It was not planned.  It did not happen on a specific date.  It was not even intentional.  But somewhere in the mid-1960s, the financial lives of families in the US took a dramatic turn:  women, formerly ‘just’ housewives (yes, that is an insane understatement), entered the workplace in large numbers.  The root of this upheaval actually happened via necessity 20 years earlier.  World War II was raging, and the overwhelming majority of able-bodied men (and boys) were absent from homes, fighting.  While gone, their wives and girlfriends (and assorted unattached women) were ‘drafted’ to work in the factories.  While this was a short-term event, only a few years, it blasted away a few myths that were considered bedrock before then:  women CAN do all kinds of work outside the home, without physically self-destructing; women can handle splitting their days between maintaining their homes and working; women found out having their own income was pretty neat; and they found out that men’s work was not as ridiculously difficult and stressful as they had been led to believe.  Prior to this, women were not absent from the workforce entirely.  Many women dominated several industries, including teaching, nursing, and secretarial.  But most of those women (not all) were single.  They were the sole source of income in their households.  That all changed, possibly just via societal inertia, in the mid-1960s.  At some point in that general time frame, married women entering the work environment became ‘normal’, even routine, as opposed to rare.  Families with two incomes became commonplace, and that impact changed consumer spending and pricing forever.
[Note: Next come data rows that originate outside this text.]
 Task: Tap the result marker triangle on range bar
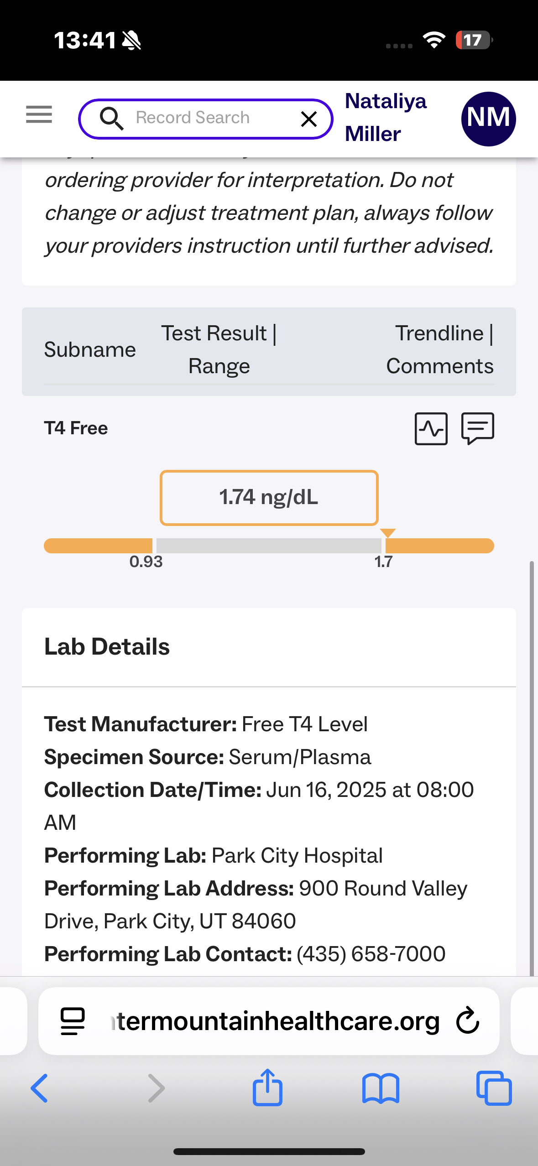[x=387, y=533]
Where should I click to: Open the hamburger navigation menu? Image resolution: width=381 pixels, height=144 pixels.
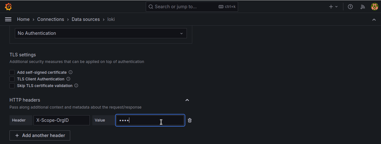pos(8,19)
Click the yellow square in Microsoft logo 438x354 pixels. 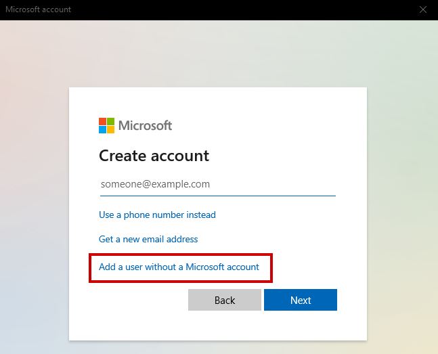point(111,129)
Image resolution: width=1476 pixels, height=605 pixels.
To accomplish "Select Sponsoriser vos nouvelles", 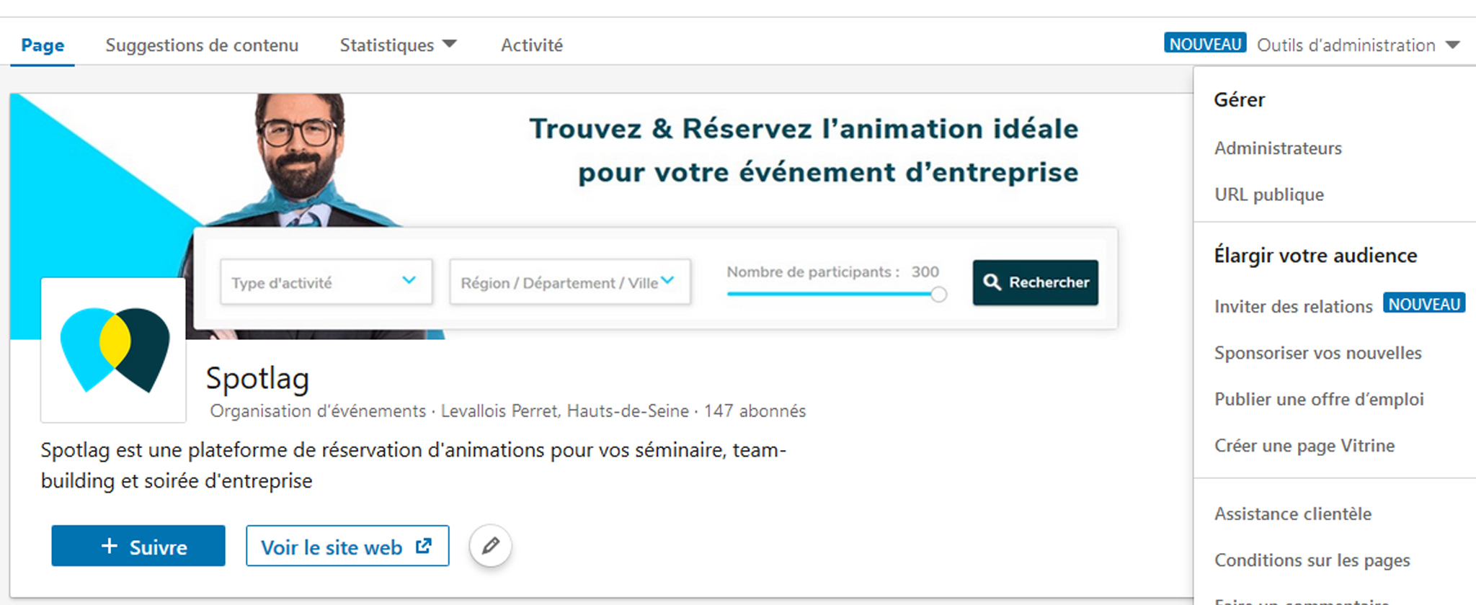I will pos(1317,353).
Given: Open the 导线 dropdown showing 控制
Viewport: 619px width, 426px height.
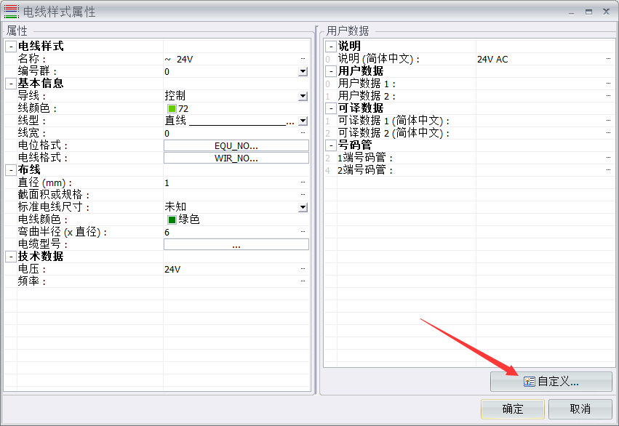Looking at the screenshot, I should click(303, 96).
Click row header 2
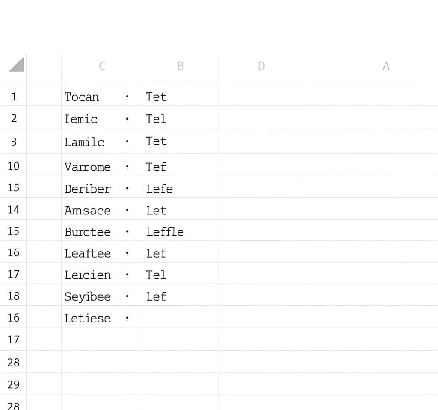Viewport: 438px width, 410px height. click(14, 118)
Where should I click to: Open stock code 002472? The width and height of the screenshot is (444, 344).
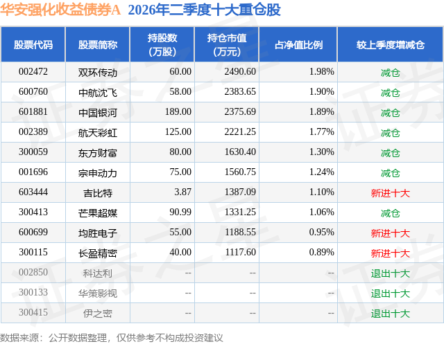click(33, 72)
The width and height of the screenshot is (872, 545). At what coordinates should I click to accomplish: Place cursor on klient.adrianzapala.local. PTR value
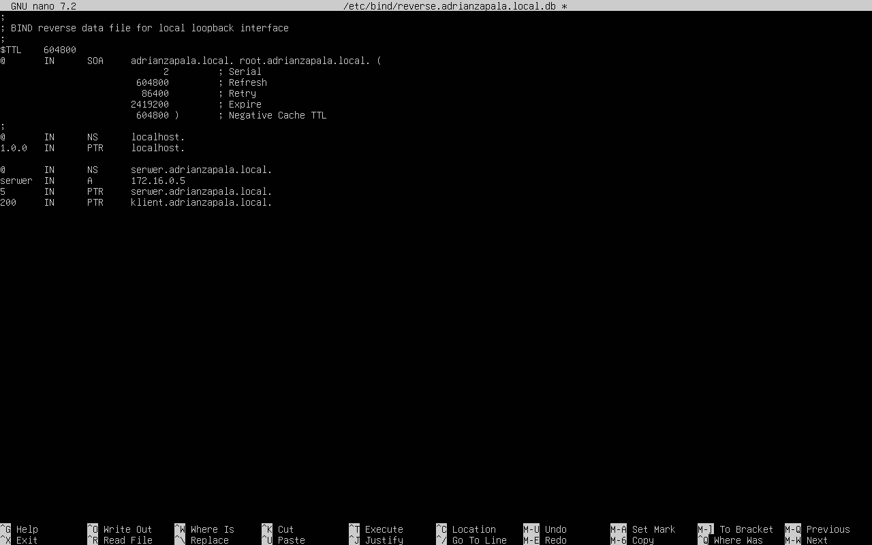coord(202,202)
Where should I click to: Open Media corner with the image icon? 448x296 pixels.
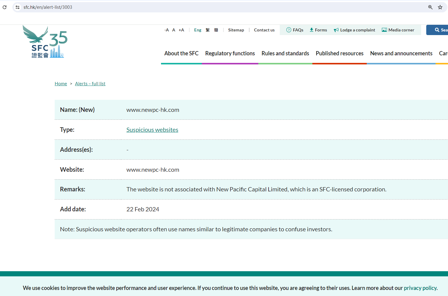point(398,30)
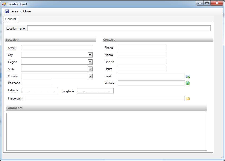Click the send email icon beside Email field
The image size is (225, 161).
coord(188,77)
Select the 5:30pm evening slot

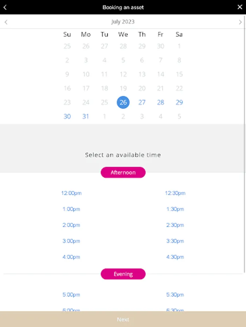(175, 295)
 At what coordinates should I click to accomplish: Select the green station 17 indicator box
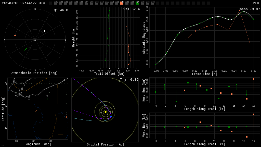pos(137,3)
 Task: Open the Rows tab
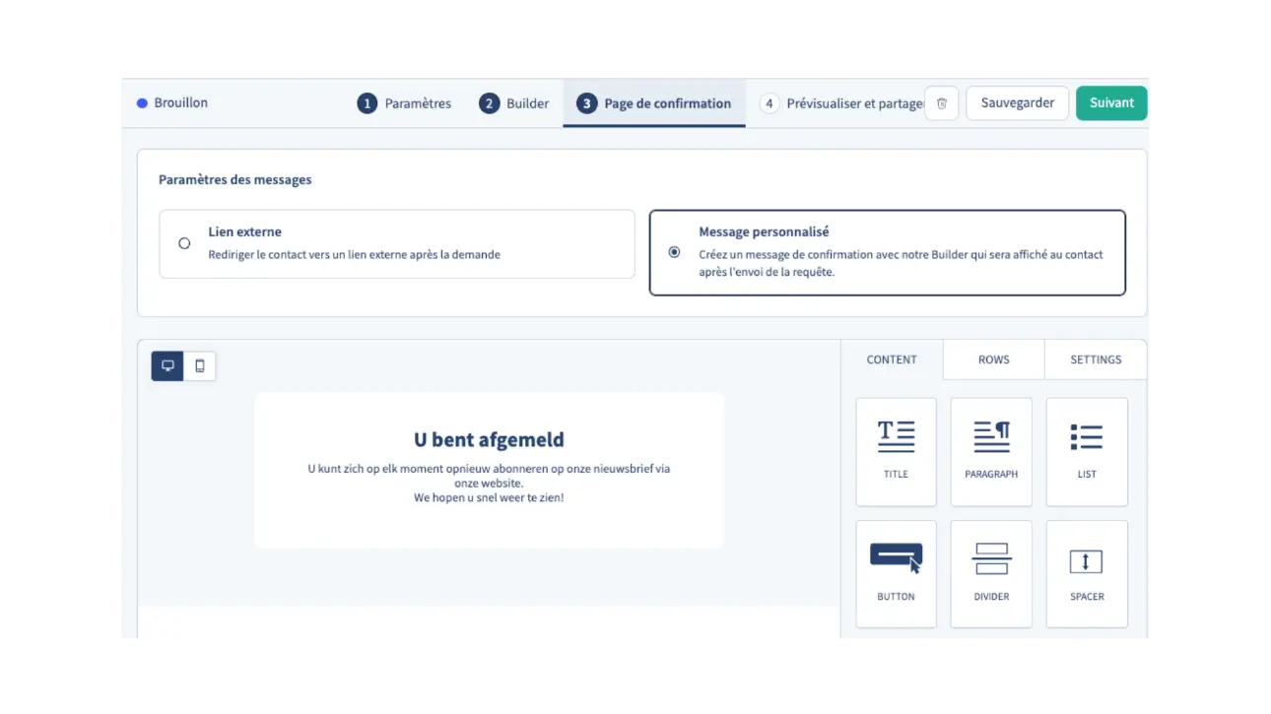[993, 359]

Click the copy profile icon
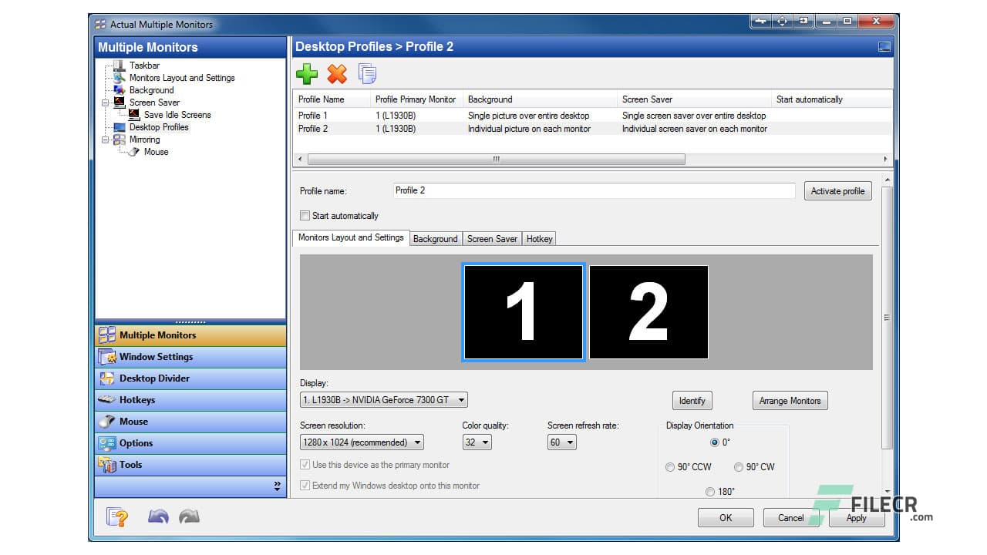[368, 74]
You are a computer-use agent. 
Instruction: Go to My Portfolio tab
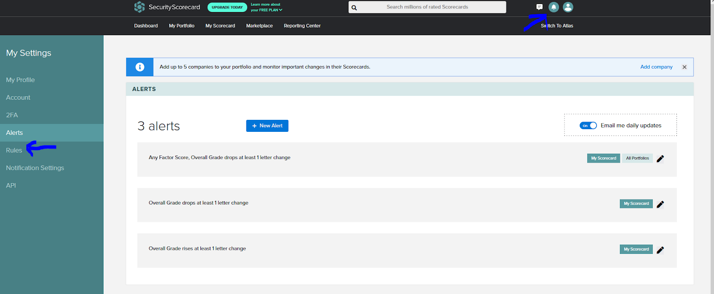182,26

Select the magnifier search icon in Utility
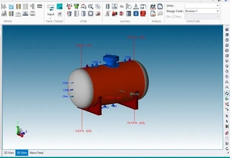tap(91, 7)
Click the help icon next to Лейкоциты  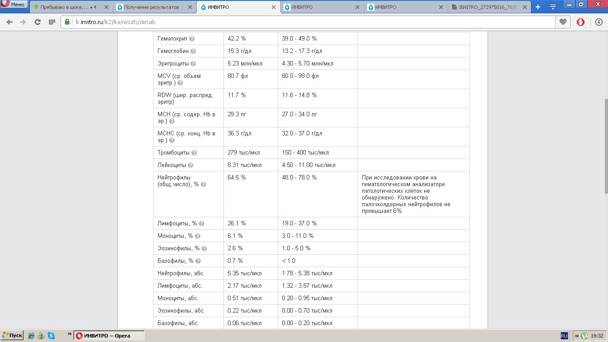pyautogui.click(x=191, y=165)
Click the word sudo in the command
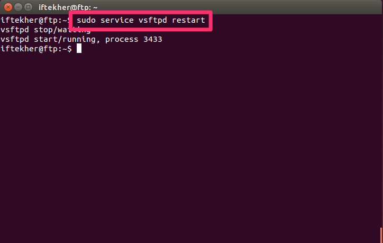Viewport: 383px width, 243px height. (x=86, y=20)
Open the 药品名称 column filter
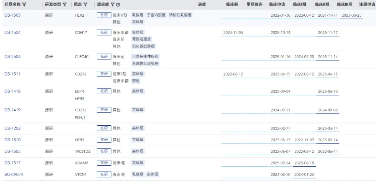Screen dimensions: 376x181 (x=24, y=5)
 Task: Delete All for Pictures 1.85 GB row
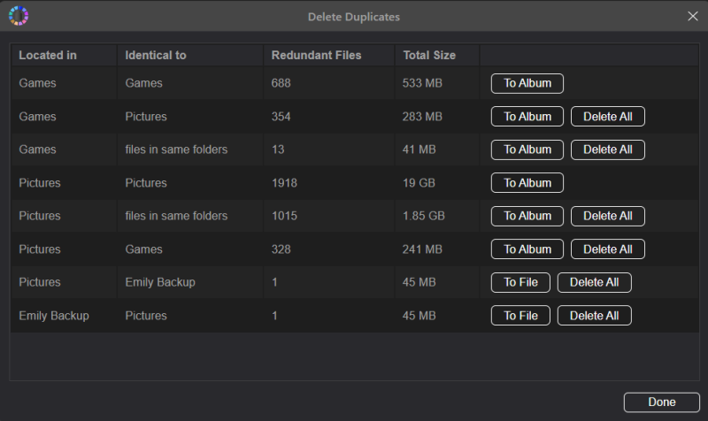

Consider the typical family in this transition.  The male was usually the sole income earner, so all purchasing was within that constraint.  Back then, credit cards were in their infancy, mostly limited to a single store, so folks lived within their means much more than today.  This author thinks that is a GOOD thing, but a topic for another writing.  The point being, a single income was all there was to spend—and house, auto, food, and clothing prices reflected that dynamic.  Incomes did not change much in this time frame, certainly not enough to influence those prices.  Median income in 1960 was $4,800; in 1970, it rose to $6,670.  According to the United States Census Bureau, the average price of a house in the United States in 1960 was $11,900 in 1960 dollars. Compare that to just 10 years later: in 1970, the median house price jumped to $27,000 in 1960 dollars!  The average price of a car (a nebulous measure, with such variety of styles) in 1960 was $2,600.  By 1970, it was $3,900.  Both are easy to explain:  the available funds due to a second income in the average household meant that it was no longer a choice between either a nice home or a nice car—they could now afford both.  When Demand for higher-priced, nicer homes expands, the price of those homes also rises.  In fact, due to increased purchasing power, builders took note and reacted predictably, by building larger homes with more features.  Average home sizes went from under 1,300 sf in 1960 to about 1,500 sf in 1970.  Attached garages became a thing.  With the Baby Boom birth explosion of post-WWII, more room was needed, and the average family could now afford that needed room with the second income.  This trend continues to this day.  Housing and auto prices have increased MUCH higher than other prices during this time frame.  Median current income is around $50,000, but median home prices are now over $200,000!  And the days of new car prices under $20,000 are nearly over.  The net effect of all of this:  the typical single wage-earner has been priced out of many housing and auto options.

The societal impacts?  With prices of housing and transportation increasing so dramatically over time, the formerly optional two-income households are now nearly mandatory.  There are still some single wage families, with stay-at-home moms (or dads), but they are becoming the exception, rather than the rule.  The child-care industry, along with after-school programs, have sprung up to meet these needs—at a cost.  In fact, for many households, the second income is nearly entirely consumed by day care expenses.  Sociologists will be studying the effects of day care raised children, and children that self-raise (with no parents at home during the day) for decades.